Yes. Minut tells BoringHost that there’s noise at a property. Your PMS tells BoringHost who’s staying there. Without the PMS connection, BoringHost wouldn’t know which guest to message. BoringHost connects to most major PMS platforms. See our list of property management system integrations.
Can I customize the automated messages?
Yes. You write the message templates for each escalation level. You control the tone, the timing, and the thresholds. Some operators use a casual tone for the first alert and a formal tone for the second. Some skip the first alert during daytime hours and only automate after 9pm.
Does this work for neighbor complaints too?
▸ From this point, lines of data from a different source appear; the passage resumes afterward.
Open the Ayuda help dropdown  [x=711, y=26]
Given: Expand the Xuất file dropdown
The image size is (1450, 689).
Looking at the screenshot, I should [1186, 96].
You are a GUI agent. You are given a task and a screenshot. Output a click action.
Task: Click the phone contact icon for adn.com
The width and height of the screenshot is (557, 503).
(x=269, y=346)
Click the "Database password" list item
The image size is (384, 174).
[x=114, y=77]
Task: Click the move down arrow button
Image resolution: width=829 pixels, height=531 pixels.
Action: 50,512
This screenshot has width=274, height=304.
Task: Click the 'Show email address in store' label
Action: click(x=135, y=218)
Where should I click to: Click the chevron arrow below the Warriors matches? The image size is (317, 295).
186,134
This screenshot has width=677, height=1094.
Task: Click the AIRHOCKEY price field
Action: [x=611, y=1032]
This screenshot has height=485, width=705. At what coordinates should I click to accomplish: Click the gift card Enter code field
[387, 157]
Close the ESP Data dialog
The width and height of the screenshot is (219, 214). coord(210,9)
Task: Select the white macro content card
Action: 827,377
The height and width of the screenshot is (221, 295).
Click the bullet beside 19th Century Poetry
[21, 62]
Yes. If a neighbor calls your listed phone number, the AI phone agent can answer, confirm that your team is aware of the situation, and log the complaint. It won’t share guest details with the neighbor, but it reassures them that the issue is being handled.
How much does the BoringHost side cost?
$13/listing/month for portfolios under 50 properties. $8/listing/month for 50+ properties. Voice calls (including neighbor calls handled by the AI agent) are $0.21-$0.31/minute. Minut hardware and subscription are separate and billed through Minut directly.
What if the noise alert is a false alarm?
It happens. A guest drops a pan, or a thunderstorm triggers the sensor. BoringHost’s first message is intentionally friendly and non-accusatory for exactly this reason. If the noise doesn’t continue, no further messages are sent. The guest gets one polite check-in and nothing more.